- Written instruction
Reproduce the material verbatim, from its first line through the line containing "point(530,355)", with both ends included.
### The input
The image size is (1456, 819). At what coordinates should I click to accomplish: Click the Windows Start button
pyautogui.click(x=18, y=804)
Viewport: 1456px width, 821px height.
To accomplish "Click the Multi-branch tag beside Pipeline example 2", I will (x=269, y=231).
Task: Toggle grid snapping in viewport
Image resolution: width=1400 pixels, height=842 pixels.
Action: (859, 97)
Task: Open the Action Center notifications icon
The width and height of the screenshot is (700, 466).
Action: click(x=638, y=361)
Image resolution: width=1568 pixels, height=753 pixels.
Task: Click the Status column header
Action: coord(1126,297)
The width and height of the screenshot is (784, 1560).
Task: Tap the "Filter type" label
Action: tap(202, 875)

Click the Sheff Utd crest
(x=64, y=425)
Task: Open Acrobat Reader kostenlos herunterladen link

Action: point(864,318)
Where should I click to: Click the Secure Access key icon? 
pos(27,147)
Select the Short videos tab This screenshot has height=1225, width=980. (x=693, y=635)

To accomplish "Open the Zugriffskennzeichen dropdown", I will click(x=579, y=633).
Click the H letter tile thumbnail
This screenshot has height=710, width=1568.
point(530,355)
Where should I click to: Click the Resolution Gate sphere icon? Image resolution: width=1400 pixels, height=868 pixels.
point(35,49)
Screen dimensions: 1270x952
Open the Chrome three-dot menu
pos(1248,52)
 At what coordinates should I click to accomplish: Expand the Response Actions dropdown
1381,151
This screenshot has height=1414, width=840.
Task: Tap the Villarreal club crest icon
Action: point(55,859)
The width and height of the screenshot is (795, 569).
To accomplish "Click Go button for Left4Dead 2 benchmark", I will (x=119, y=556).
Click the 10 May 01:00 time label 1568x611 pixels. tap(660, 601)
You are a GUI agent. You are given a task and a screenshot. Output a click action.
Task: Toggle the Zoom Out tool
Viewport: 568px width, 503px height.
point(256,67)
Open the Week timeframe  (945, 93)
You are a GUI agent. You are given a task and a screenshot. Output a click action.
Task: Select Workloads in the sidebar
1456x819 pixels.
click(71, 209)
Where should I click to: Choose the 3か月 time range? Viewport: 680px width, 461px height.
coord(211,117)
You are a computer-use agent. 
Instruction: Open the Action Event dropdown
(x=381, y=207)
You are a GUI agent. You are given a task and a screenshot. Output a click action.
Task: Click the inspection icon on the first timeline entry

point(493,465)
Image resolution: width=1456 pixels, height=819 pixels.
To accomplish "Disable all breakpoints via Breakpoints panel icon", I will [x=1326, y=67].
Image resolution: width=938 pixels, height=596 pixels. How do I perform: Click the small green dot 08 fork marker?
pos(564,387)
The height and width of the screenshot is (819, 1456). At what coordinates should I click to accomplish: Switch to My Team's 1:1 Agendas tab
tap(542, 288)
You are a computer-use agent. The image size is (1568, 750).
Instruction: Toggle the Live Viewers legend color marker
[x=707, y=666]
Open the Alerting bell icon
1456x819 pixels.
######
- Right answer
The image size is (1456, 819). At what coordinates should I click to accomplish: Click the Windows Start button
pyautogui.click(x=18, y=804)
Viewport: 1456px width, 821px height.
To accomplish "Click the Multi-branch tag beside Pipeline example 2", I will (x=269, y=231).
Task: Toggle grid snapping in viewport
Image resolution: width=1400 pixels, height=842 pixels.
Action: (859, 97)
Task: Open the Action Center notifications icon
The width and height of the screenshot is (700, 466).
Action: click(x=638, y=361)
Image resolution: width=1568 pixels, height=753 pixels.
Task: Click the Status column header
Action: coord(1126,297)
The width and height of the screenshot is (784, 1560).
Task: Tap the "Filter type" label
Action: tap(202, 875)

Click the Sheff Utd crest
(x=64, y=425)
Task: Open Acrobat Reader kostenlos herunterladen link

Action: point(864,318)
Where should I click to: Click the Secure Access key icon? 
pos(27,147)
Select the Short videos tab This screenshot has height=1225, width=980. (x=693, y=635)

To accomplish "Open the Zugriffskennzeichen dropdown", I will click(x=579, y=633).
Click the H letter tile thumbnail
This screenshot has height=710, width=1568.
point(530,355)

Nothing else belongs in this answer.